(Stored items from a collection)
--- START ---
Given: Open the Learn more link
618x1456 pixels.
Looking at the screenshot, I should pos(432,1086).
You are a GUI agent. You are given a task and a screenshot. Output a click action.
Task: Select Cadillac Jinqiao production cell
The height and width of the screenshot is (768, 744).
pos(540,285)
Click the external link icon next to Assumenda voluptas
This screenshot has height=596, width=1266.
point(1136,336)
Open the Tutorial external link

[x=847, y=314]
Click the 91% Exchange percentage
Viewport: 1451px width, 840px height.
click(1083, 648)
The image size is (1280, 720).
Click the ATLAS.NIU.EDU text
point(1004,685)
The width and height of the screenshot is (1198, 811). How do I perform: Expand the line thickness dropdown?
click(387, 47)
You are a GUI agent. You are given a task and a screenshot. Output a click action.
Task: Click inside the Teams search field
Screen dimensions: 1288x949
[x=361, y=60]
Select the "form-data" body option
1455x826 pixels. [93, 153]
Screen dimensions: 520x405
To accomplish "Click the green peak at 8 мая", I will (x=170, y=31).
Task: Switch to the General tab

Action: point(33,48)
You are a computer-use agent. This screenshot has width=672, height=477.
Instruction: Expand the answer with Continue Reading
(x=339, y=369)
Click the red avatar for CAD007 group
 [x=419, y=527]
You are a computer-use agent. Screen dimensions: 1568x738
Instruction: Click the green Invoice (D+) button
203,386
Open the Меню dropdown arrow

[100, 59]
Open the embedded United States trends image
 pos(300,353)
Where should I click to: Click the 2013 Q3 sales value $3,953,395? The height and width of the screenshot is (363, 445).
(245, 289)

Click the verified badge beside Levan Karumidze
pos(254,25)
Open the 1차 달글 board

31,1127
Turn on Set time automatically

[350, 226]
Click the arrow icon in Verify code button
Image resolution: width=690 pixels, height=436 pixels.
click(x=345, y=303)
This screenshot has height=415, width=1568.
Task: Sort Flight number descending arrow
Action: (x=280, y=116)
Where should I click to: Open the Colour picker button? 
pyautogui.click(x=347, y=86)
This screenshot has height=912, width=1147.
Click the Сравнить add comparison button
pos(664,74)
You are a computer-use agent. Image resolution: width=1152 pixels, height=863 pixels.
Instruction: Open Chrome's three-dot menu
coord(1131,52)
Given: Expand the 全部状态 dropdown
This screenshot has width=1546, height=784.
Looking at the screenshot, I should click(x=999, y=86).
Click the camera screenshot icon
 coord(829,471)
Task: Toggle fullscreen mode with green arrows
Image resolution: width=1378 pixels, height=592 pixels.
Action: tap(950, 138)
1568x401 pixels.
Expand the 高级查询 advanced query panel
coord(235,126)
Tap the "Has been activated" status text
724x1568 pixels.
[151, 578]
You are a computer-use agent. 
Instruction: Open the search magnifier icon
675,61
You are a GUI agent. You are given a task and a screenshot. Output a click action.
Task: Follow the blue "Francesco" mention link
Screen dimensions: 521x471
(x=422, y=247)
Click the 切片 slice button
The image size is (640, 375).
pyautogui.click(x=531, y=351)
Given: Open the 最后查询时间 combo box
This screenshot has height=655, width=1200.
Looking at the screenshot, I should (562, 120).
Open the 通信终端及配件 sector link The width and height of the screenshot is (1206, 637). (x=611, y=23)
--- END ---
» Problem to work on
Copy the records above exactly, beginning at the line that contains "Given: Expand the 全部状态 dropdown" and stopping after the line that contains "Task: Toggle fullscreen".

» Written answer
Given: Expand the 全部状态 dropdown
This screenshot has width=1546, height=784.
Looking at the screenshot, I should click(x=999, y=86).
Click the camera screenshot icon
 coord(829,471)
Task: Toggle fullscreen mode with green arrows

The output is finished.